**Tugas Anda**
Menurut data BPS (2019) dalam kutipan teks tentang perempuan berpendidikan di bawah ini, berapa persen komposisi penduduk perempuan di Indonesia?

Perempuan Berpendidikan dalam Kancah Kehidupan

Seminar SDG's Series
Citrakara Mandala
Published in
3 min readJan 17, 2021

Rubrik Bincang SDGs Seri #60 | Oleh Nur Rahmatul Azizah

Sumber: education.abc.net.au

“Jika kamu mendidik seorang laki-laki maka kamu sedang mendidik seorang individu, tetapi jika kamu mendidik seorang perempuan, maka kamu sedang mendidik sebuah bangsa.”

Pepatah tersebut menunjukkan pentingnya peran pendidikan bagi kaum perempuan. Komposisi penduduk perempuan di Indonesia berdasarkan data dari BPS (2019) mencapai 49,8% didominasi pada rentang usia bayi, anak-anak, dan usia produktif. Angka ini menunjukkan potensi besar untuk meningkatkan kualitas bangsa, terutama pengetahuan dan kemampuan perempuan dalam memahami kesehatan, pentingnya pendidikan dan pendampingan pola asuh anak, serta hal-hal lain yang menunjang perkembangan pola pikir dan sikap anak sepanjang usia kritis hingga mencapai kesempurnaan akalnya.

**Cuplikan Catatan**
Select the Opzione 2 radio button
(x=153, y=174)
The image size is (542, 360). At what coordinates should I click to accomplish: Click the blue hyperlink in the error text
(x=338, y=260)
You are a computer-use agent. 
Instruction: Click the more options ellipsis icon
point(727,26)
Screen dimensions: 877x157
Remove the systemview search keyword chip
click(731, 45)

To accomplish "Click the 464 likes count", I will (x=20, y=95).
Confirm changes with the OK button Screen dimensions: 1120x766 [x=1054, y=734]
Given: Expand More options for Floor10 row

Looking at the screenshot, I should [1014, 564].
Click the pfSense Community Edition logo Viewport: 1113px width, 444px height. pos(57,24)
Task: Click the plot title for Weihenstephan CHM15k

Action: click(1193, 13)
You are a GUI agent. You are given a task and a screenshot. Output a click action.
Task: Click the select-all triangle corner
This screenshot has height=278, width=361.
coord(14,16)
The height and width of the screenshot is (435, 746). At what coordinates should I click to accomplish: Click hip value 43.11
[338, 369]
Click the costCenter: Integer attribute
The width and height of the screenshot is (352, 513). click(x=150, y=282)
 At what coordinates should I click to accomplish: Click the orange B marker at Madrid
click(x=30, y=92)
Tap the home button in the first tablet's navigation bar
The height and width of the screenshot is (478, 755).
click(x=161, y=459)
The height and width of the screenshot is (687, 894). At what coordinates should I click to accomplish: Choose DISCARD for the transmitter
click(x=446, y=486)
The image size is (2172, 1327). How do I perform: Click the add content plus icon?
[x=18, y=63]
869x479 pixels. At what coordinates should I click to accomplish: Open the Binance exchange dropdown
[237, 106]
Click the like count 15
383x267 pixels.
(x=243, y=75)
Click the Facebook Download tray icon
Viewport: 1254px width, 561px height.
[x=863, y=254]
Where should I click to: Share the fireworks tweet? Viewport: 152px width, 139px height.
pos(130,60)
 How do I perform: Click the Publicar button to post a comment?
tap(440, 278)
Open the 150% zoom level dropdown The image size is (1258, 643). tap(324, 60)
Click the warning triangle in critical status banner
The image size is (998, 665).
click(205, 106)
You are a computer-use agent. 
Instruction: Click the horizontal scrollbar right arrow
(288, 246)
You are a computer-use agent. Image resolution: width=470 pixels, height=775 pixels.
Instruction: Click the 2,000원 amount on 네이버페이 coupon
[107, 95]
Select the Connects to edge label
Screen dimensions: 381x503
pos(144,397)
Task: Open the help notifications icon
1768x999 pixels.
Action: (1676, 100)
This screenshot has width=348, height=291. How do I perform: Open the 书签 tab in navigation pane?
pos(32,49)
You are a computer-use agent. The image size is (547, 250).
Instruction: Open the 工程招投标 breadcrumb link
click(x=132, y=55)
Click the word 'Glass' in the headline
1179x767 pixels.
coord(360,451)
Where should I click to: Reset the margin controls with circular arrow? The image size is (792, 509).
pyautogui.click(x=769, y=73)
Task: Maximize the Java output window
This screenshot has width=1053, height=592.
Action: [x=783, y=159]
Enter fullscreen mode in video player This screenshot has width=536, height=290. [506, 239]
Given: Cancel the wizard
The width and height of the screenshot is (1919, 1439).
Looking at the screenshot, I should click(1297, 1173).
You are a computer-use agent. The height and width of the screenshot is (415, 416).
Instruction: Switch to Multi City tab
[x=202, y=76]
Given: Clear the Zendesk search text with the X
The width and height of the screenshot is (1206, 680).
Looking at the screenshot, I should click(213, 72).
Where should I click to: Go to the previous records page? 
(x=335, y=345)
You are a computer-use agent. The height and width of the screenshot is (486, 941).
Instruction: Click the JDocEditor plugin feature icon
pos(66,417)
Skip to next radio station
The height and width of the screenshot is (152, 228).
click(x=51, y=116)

**Hasil Akhir**
Komposisi penduduk perempuan di Indonesia mencapai 49,8%.